What you have to do
In the data below, find every line with the string "Tanzkursfür" and pull it out.

Items from a data source:
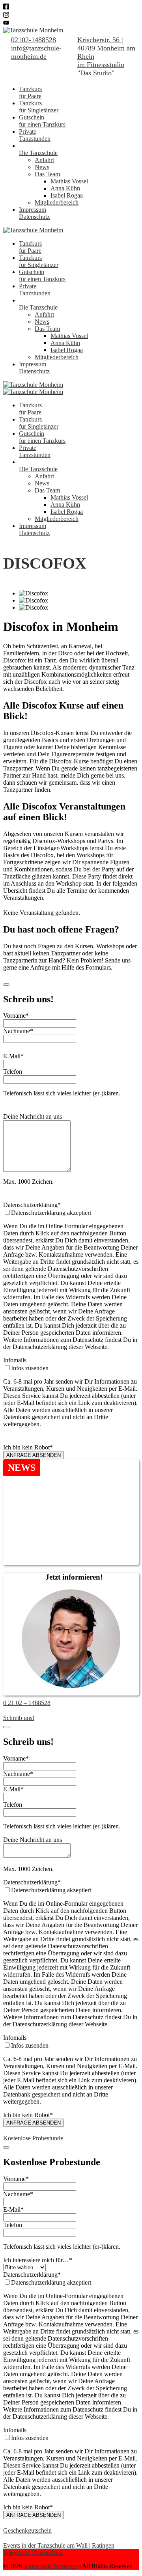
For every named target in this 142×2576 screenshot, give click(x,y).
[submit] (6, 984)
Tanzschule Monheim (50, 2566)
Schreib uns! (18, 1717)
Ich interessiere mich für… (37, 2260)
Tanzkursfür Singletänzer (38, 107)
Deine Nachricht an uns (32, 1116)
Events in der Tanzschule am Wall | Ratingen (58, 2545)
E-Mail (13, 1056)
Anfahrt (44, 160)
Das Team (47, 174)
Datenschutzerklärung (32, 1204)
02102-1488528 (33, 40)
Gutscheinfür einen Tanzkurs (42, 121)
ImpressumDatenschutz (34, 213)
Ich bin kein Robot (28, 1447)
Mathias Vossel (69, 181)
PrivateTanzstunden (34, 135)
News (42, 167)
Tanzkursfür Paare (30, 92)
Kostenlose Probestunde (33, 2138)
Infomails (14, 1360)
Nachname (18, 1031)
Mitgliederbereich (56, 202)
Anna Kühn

Written answer
Tanzkursfür Singletänzer (38, 107)
Tanzkursfür Paare (30, 92)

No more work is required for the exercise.